Tuesday, March 3, 2009

The last two week's activities

The last couple of weeks have been full of extremes. So I know, what else is new? This is Africa the land of extremes. On the 18th of February Laura, her friend Danita and I left for South Africa to see more of that country than just Johannesburg, a township outside of Johannesburg and Nelsprit. First we drove to Kruger National Park which is only about 2 ½ or 3 hours from Manzini. The unusually rainy summer has resulted in the grass being taller than normal and it was incredibly hot so we didn’t see as many animals as we usually do. But we did have three incredible lion sightings.

Then we went to Cape Town. What a beautiful city. It is so metropolitan it almost felt like we weren’t in Africa. We did a lot of hiking (Lion’s head peak, around the top of table mountain, and around Cape Point). We also visited Robben Island where the black, colored and Asian anti-apartheid activists were imprisoned which of course included Nelson Mandela. On our way to Cape Point we discovered that there are South African Penguins. They are called Jack-ass penguins because they make a noise like a donkey. It was amazing. We also encountered several baboons along the side of the road.

Then on the 27th Laura and Danita returned to the US and I returned to Swaziland. Typical Swaziland, I came back to a clogged sewer system outside my place, discovered my fan had died and found I had an oil leak on my car. It took me a couple of days driving around from place to place before I could finally get a replacement fan and find someone that would look at the oil leak which turned out to be a worn out bolt in the oil pan. They are just now starting to try and unclog the sewer system. I will see how long that one takes.

On Saturday, the District Manyano came to Swaziland for their outreach. The women had collected clothing and food items to bring for orphans and needy families. Some of the donations are going to the Nhlengethwa family (Mthokoisiwe and his sisters). The ladies were supposed to be at St. Paul’s around 1:00 so they could deliver the items in person to Mthokoisiwe and his sisters, however, they didn’t arrive until almost 5:00 so that didn’t happen.

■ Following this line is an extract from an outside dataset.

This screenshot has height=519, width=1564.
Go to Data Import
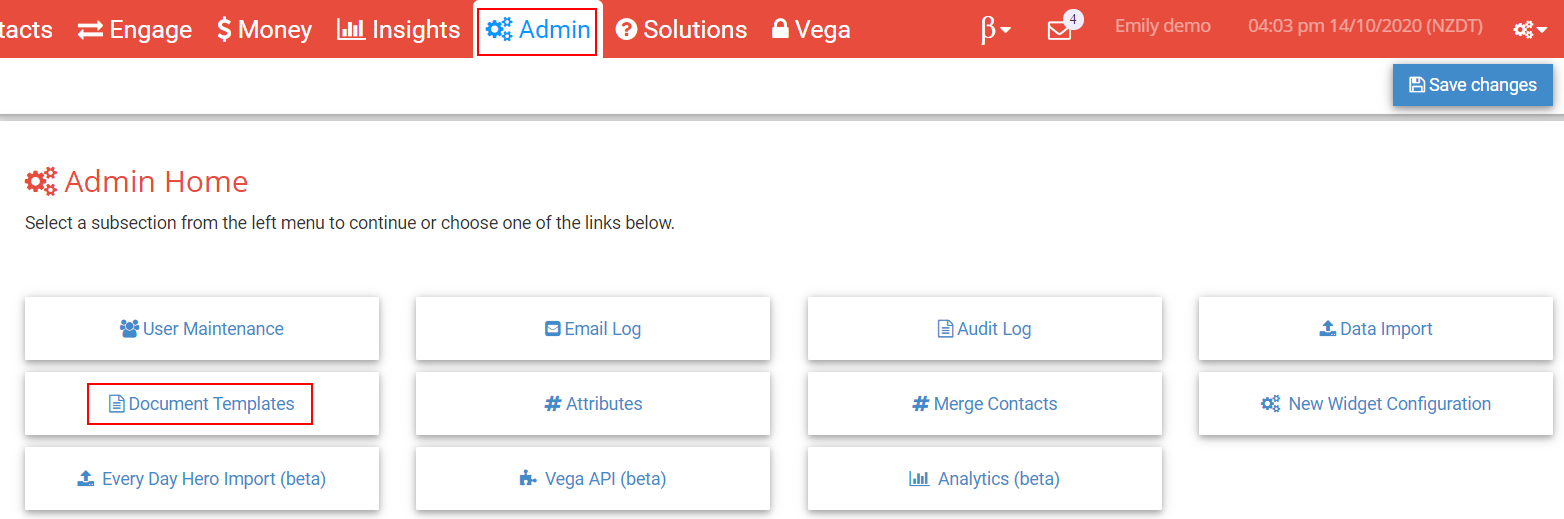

But in typical African style, I spent a lot of time sitting in the shade waiting, listening to the ladies talk in SiSwati and enjoying the respite from the heat and humidity. When they did arrive, it was amazing to watch the joy and singing as the women brought all of the items into the church so they could be blessed by the Superintendents of the Central Circuit and Mahamba circuit. The women from the Mahamba circuit cooked a wonderful dinner that we all enjoyed. (Methodist women everywhere are great cooks – excluding me of course!) The only downside of the District outreach project is that on Monday, Thoko was left to do all of the sorting and figure out how to distribute all of the clothes and food items that were left for Central Circuit. As I was helping her count and sort the food items it reminded me of similar drives we have done back home as UMW (United Methodist Women). I shared with her some of those projects and also told her for the most part we decided it was easier and cheaper in the long run to donate cash and let the people distributing the items purchase what is really needed. However, I also told her that many women prefer to donate the actual item because they feel more involved so I understand the District wanting to bring the actual items. And it was impressive to see all of the items.

Tomorrow we’re going to deliver the clothes and food items to the Nhlengethwa family. I am anxious to see how they are doing and how they have lived through all of the rain we have been having here.

Have a blessed day!

Lion at Kruger we drove down the rode with on our night drive at Kruger National Park:

View of Table mountain from top of Lion's Head:

View of Lion's Head (yes, we hiked to the very top of it), Cape Town, the bay and Robben Island in the distance:


View from as close to the actual point as we were allowed to walk.

We hiked from the point down to the beach below (over 200 steps down plus Sand dunes) and then over to as far as we could go on the cliffs to the right.